STRASSBURG (dpa-AFX) - Angesichts ausufernden Steuerbetrugs soll das Mehrwertsteuersystem in Europa nach dem Willen der EU-Kommission radikal reformiert werden. So soll die Mehrwertsteuerbefreiung für grenzüberschreitenden Handel zwischen Unternehmen in unterschiedlichen EU-Staaten aufgehoben werden, wie die Brüsseler Behörde am Mittwoch mitteilte.

Stattdessen sollen die Steuerbehörden des Ursprungslandes die Mehrwertsteuer erheben, dabei aber den Mehrwertsteuersatz des Ziellandes berechnen. Die eingesammelte Summe soll dann an die Behörden des Landes überwiesen werden, in dem die Güter letztlich genutzt beziehungsweise verbraucht werden.
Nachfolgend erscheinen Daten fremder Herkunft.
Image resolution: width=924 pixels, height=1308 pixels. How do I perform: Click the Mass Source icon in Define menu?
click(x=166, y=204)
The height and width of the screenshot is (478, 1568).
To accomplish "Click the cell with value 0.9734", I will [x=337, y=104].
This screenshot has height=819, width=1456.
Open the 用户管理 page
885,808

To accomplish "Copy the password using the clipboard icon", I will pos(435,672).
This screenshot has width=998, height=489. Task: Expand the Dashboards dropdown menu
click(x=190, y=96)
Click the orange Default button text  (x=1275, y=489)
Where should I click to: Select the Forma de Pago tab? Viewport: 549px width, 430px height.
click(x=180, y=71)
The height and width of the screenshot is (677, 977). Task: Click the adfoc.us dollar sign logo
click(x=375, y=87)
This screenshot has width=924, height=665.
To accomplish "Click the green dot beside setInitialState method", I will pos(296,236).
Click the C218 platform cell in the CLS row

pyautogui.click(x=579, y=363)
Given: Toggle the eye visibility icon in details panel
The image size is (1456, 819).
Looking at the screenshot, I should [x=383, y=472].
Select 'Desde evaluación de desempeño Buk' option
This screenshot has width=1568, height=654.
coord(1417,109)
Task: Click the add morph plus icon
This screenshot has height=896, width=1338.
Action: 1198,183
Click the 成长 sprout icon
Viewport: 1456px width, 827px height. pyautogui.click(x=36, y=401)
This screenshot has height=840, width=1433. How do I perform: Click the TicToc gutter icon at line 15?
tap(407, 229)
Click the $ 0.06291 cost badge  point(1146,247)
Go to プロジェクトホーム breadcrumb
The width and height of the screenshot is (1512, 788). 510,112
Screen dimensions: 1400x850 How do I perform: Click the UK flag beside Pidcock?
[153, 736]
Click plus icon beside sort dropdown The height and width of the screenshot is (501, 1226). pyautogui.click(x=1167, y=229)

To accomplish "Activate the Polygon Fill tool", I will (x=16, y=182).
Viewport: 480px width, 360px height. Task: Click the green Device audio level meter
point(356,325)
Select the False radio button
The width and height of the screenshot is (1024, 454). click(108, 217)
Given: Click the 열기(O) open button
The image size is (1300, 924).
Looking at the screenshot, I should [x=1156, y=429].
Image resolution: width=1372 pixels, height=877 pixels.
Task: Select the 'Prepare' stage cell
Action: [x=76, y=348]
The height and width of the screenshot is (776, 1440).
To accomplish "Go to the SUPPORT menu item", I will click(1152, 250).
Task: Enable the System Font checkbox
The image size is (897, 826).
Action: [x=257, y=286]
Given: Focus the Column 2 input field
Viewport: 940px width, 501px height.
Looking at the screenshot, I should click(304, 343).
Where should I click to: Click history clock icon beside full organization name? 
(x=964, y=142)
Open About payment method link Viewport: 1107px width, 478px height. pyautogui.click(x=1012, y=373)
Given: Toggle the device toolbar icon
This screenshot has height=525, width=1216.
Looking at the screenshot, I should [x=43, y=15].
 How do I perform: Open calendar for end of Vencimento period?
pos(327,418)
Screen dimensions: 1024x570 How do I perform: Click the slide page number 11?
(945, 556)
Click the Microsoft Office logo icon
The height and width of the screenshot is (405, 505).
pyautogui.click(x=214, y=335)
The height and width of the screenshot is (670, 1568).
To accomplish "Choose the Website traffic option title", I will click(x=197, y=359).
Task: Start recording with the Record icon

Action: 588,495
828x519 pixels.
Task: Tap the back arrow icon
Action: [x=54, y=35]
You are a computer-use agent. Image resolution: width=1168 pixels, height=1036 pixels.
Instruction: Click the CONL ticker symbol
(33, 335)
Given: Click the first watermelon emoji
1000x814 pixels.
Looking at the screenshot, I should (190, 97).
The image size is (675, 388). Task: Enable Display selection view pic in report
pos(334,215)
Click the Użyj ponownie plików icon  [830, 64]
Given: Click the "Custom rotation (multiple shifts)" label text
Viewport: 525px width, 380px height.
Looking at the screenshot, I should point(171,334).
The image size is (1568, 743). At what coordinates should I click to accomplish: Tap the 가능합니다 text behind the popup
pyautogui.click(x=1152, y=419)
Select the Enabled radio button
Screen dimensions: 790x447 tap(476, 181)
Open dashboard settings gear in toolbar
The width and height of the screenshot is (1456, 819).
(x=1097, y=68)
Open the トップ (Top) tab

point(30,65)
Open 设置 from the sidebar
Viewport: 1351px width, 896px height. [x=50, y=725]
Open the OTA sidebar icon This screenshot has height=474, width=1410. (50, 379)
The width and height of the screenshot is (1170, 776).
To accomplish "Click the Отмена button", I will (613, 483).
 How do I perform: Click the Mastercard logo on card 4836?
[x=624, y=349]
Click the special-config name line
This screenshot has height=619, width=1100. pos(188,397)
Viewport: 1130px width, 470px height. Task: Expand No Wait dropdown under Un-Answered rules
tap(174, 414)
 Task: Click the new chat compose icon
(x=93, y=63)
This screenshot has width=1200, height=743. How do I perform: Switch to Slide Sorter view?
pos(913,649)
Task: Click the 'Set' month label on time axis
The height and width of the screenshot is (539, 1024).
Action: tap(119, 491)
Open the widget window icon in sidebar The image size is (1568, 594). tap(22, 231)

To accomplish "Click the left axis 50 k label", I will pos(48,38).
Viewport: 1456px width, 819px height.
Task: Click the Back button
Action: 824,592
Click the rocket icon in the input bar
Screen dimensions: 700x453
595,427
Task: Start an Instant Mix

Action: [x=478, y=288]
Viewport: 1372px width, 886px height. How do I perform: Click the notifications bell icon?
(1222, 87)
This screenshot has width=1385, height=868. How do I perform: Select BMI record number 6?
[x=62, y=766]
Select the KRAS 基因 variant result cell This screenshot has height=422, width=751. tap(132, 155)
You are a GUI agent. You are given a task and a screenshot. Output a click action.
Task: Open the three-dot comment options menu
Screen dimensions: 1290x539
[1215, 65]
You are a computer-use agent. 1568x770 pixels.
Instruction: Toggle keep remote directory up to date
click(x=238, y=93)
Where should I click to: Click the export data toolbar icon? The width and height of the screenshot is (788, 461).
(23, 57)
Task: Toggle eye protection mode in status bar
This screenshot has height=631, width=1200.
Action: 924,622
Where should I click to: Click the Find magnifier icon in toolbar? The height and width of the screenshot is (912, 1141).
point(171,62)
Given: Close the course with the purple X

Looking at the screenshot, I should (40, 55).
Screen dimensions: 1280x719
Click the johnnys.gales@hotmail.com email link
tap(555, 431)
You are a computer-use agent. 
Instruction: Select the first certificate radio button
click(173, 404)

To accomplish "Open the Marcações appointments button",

Die bestehenden Mehrwertsteuerregelungen sind weitgehend seit knapp 25 Jahren in Kraft. Nach Angaben der EU-Kommission gehen den EU-Staaten durch Steuervermeidung, Betrug und Insolvenzen Einnahmen von mehr als 150 Milliarden Euro jährlich verloren. Allein durch grenzüberschreitenden Mehrwertsteuerbetrug entgehen den öffentlichen Kassen demnach etwa 50 Milliarden Euro pro Jahr.

Beim Mehrwertsteuerbetrug kaufen Firmen Güter in einem anderen Land, ohne dass Mehrwertsteuer berechnet wird. Wenn die Waren dann weiterverkauft werden, schlagen die Betrüger Mehrwertsteuer auf den Preis auf. Anstatt die Summe an die Behörden abzuführen, kassieren die Firmen sie als Zusatzgewinn. Teils werden dafür Scheinfirmen eingesetzt.

Damit die Vorschläge Gesetz werden können, müssten die EU-Staaten einstimmig zustimmen.